EXERCISE: Below are the records; copy exactly the stretch from the line containing "Given: Click the orange" through the line containing "Open the Apps", both ends included, and nothing else.

DATASET ENTRIES: Begin

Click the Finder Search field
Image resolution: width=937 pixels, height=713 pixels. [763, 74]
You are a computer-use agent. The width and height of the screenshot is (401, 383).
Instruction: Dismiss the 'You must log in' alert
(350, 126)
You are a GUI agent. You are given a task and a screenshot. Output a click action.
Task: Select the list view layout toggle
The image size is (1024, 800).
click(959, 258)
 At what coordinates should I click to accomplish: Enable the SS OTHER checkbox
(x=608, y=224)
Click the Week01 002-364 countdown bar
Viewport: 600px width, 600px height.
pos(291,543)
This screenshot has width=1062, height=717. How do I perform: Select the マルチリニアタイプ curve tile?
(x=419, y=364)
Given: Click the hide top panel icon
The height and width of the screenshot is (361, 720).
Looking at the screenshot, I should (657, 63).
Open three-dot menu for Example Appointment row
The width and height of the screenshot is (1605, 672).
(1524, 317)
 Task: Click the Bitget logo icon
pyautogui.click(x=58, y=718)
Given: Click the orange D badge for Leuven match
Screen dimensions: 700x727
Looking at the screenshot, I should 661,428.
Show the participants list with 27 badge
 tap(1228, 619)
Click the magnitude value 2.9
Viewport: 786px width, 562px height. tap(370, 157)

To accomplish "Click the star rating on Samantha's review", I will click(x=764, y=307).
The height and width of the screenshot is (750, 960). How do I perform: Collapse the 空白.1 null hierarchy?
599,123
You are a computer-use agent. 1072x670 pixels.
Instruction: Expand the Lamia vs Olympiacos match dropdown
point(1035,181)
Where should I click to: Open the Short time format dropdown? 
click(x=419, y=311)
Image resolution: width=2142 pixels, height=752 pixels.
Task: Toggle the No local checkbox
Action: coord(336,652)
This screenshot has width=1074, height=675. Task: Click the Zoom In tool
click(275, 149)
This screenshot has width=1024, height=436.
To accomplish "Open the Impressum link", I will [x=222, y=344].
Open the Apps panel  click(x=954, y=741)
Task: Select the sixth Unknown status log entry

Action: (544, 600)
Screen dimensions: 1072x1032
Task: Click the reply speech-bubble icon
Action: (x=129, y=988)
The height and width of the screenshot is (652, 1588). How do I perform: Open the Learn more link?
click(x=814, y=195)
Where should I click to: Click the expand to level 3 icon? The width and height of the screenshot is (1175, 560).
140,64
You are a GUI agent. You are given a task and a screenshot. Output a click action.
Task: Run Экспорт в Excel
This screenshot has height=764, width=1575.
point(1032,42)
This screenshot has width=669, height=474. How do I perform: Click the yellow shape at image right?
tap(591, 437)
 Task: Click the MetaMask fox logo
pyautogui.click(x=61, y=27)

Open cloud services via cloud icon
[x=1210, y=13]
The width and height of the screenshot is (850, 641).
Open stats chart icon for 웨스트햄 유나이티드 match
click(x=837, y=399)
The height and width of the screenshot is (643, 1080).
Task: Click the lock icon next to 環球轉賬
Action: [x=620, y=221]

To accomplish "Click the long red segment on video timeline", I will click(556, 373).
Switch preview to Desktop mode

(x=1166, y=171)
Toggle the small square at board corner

DATASET ENTRIES: End

REPLY TO THE TASK:
Given: Click the orange D badge for Leuven match
Screen dimensions: 700x727
Looking at the screenshot, I should 661,428.
Show the participants list with 27 badge
 tap(1228, 619)
Click the magnitude value 2.9
Viewport: 786px width, 562px height. tap(370, 157)

To accomplish "Click the star rating on Samantha's review", I will click(x=764, y=307).
The height and width of the screenshot is (750, 960). How do I perform: Collapse the 空白.1 null hierarchy?
599,123
You are a computer-use agent. 1072x670 pixels.
Instruction: Expand the Lamia vs Olympiacos match dropdown
point(1035,181)
Where should I click to: Open the Short time format dropdown? 
click(x=419, y=311)
Image resolution: width=2142 pixels, height=752 pixels.
Task: Toggle the No local checkbox
Action: coord(336,652)
This screenshot has width=1074, height=675. Task: Click the Zoom In tool
click(275, 149)
This screenshot has width=1024, height=436.
To accomplish "Open the Impressum link", I will [x=222, y=344].
Open the Apps panel  click(x=954, y=741)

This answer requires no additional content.